College: I graduated summa cum laude from North Carolina State University with degrees in chemical engineering and psychology through the interdisciplinary Benjamin Franklin Scholars Program.
UTSW activities: I have been actively involved in research at UTSW as a student in the Medical Scientist Training Program (MSTP). I conducted my dissertation research with Professor of Microbiology David Hendrixson, Ph.D., on bacterial signal transduction pathways in Campylobacter jejuni that modulate host colonization. I also have been involved in recruiting future MSTP students by helping plan revisit events for applicants and served on the Student Executive Committee as a liaison between MSTP students and program administration.
Surprising fact: I have been an avid bowler since my preteen years and have bowled a half-dozen or so perfect games.
Ultimate career goal: An exciting but also challenging aspect of pathology is the advent of new and rapidly changing technologies, including molecular diagnostics. Information from these tools has allowed us to differentiate and clarify disease processes. As a future pathologist, my goal is to continually develop and utilize these methods to help clinicians identify the best treatments for their patients.

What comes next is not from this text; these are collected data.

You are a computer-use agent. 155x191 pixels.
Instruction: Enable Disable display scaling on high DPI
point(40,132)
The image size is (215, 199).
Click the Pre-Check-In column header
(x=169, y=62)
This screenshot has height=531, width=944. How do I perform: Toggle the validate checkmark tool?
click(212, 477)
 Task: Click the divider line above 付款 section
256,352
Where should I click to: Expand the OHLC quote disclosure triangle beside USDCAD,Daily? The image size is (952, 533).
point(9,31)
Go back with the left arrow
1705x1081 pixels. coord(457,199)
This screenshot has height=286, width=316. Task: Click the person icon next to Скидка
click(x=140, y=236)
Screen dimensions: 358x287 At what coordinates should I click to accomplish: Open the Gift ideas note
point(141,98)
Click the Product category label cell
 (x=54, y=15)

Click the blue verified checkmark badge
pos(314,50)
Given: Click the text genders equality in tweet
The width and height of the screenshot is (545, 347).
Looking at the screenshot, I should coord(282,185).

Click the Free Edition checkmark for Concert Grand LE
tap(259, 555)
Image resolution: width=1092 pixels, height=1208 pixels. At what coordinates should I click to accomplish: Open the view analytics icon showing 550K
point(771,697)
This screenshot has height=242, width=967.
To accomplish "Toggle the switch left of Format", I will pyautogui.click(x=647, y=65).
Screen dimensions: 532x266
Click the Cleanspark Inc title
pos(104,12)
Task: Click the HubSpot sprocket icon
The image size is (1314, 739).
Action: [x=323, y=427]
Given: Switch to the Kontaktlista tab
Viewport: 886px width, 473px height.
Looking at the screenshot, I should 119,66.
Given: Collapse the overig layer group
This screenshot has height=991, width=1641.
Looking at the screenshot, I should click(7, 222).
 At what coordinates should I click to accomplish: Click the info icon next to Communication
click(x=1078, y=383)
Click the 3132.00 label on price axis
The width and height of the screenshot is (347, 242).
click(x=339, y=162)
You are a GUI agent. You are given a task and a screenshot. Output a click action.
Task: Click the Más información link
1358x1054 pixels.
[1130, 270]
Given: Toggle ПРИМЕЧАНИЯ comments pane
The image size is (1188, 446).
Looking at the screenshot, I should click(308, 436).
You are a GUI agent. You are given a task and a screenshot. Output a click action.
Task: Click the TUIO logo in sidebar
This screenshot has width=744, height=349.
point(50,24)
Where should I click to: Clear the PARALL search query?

Future plans: I will be pursuing training in pathology at Washington University in St. Louis, with interests in medical microbiology, hematopathology, and transfusion medicine. I hope to stay in academia to continue research, teaching, and mentoring the next generation of physicians.
About the award: The award was established by friends and colleagues of Dr. Stembridge, a former Chair of Pathology, who died in 2000. The $1,500 award is given to a fourth-year medical student entering the field of pathology who has exhibited exemplary academic performance.